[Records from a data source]
-- -- --
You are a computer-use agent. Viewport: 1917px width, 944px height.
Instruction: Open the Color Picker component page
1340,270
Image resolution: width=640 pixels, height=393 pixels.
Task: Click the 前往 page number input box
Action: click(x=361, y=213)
-- -- --
* What the task asks
All that is wanted is the set of lines from the one with "Instruction: Open the" through the last line of the entries, both included, output exactly.

* Task response
Instruction: Open the Color Picker component page
1340,270
Image resolution: width=640 pixels, height=393 pixels.
Task: Click the 前往 page number input box
Action: click(x=361, y=213)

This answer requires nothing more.